■ **Problem description**:
Write out the items below again, swapping each "screenshot" for "capture" and changing nothing else. Leave the pictures out of your answer.

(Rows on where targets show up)
------------------------
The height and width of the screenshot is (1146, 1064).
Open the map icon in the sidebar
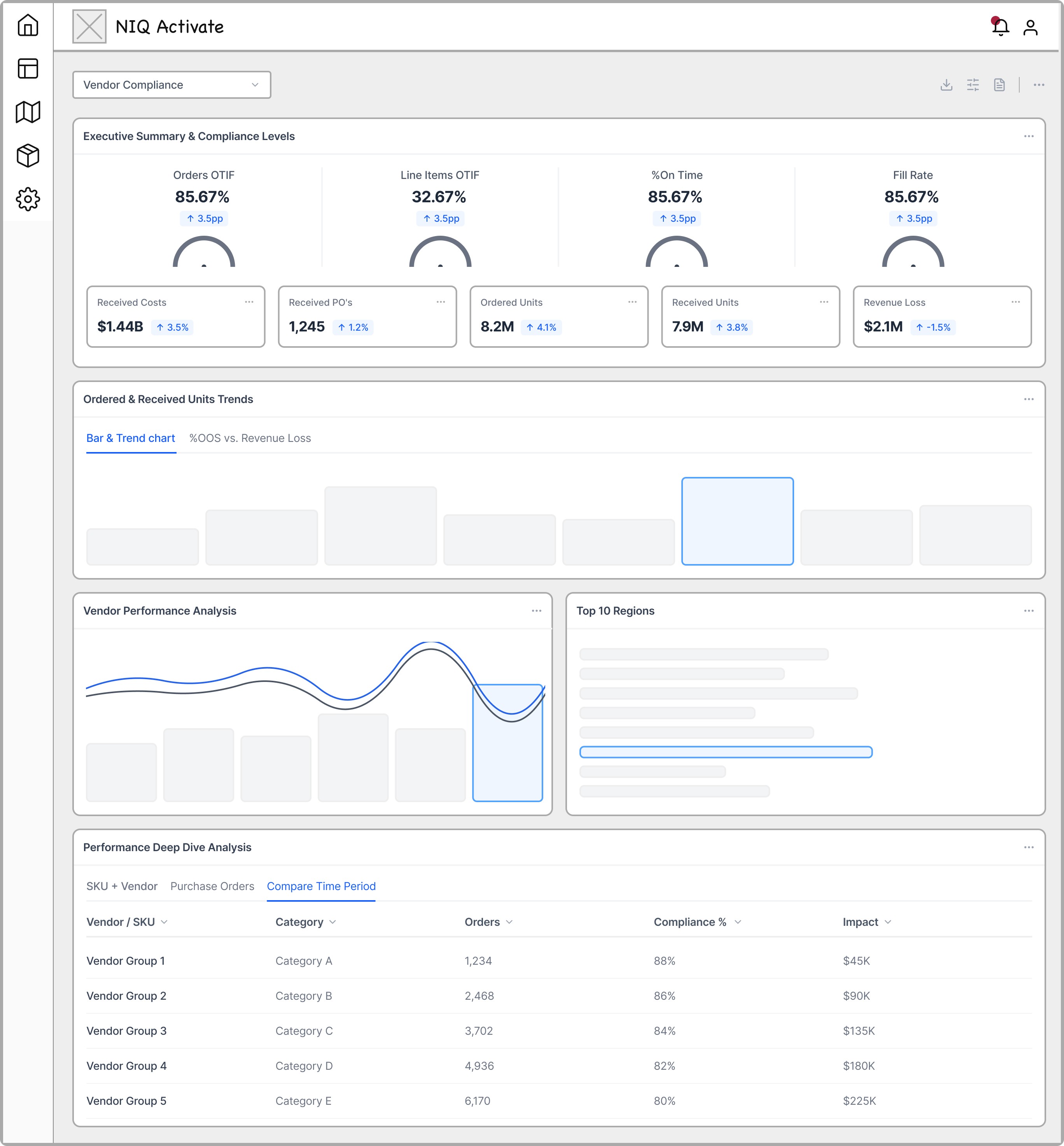pyautogui.click(x=28, y=112)
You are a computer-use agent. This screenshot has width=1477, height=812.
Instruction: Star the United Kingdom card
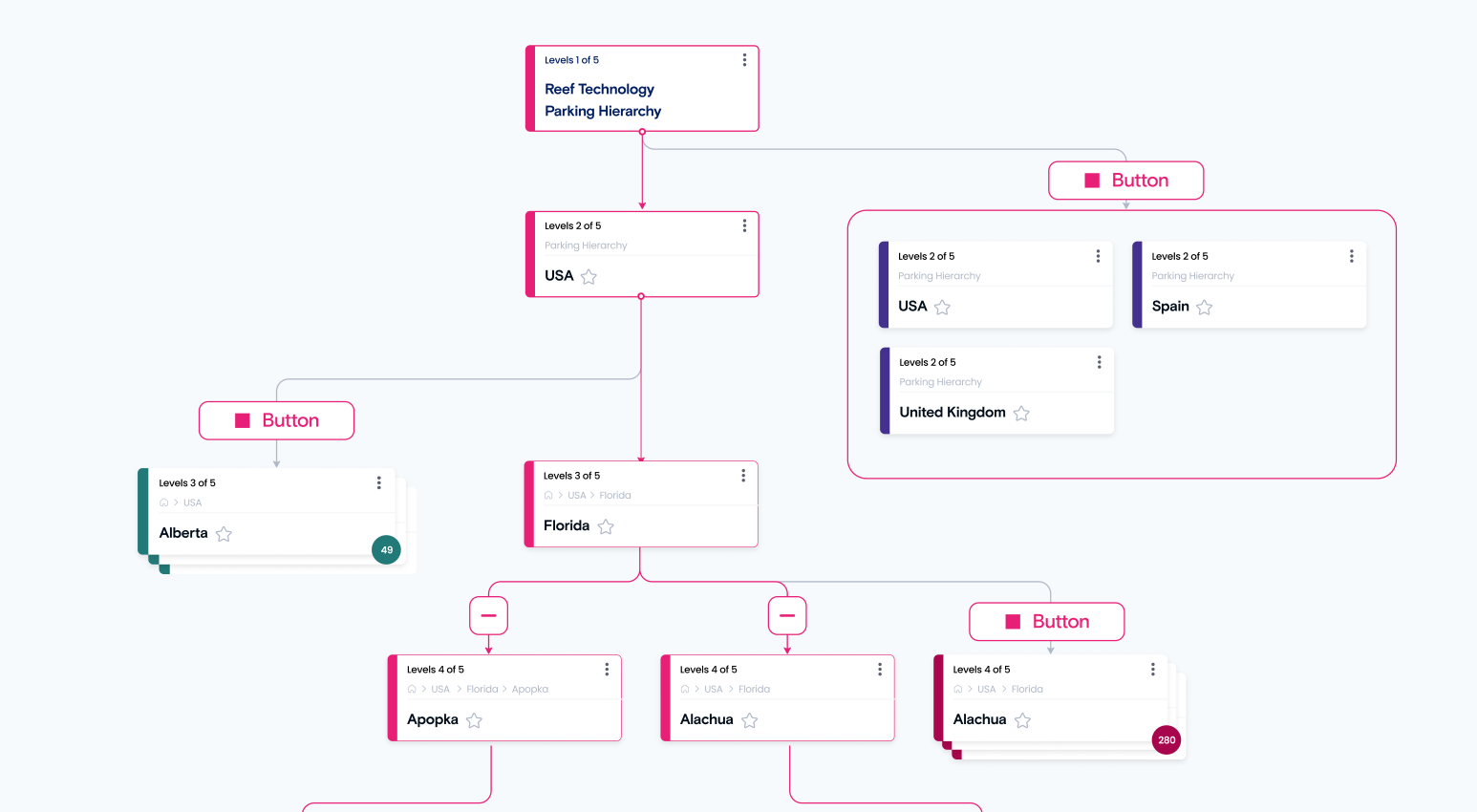(x=1021, y=413)
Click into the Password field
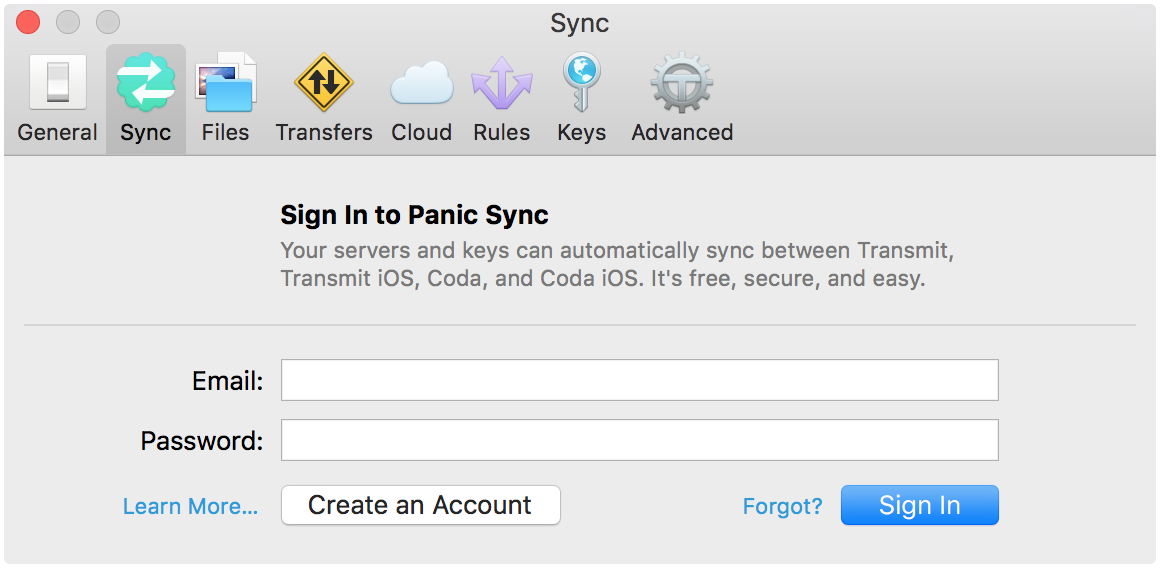The image size is (1160, 568). point(639,440)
------------------------
■ **Solved exercise**:
The height and width of the capture is (1146, 1064).
Open the map icon in the sidebar
pyautogui.click(x=28, y=112)
You are a computer-use agent. This capture has width=1477, height=812.
Instruction: Star the United Kingdom card
(x=1021, y=413)
Click into the Password field
The image size is (1160, 568). point(639,440)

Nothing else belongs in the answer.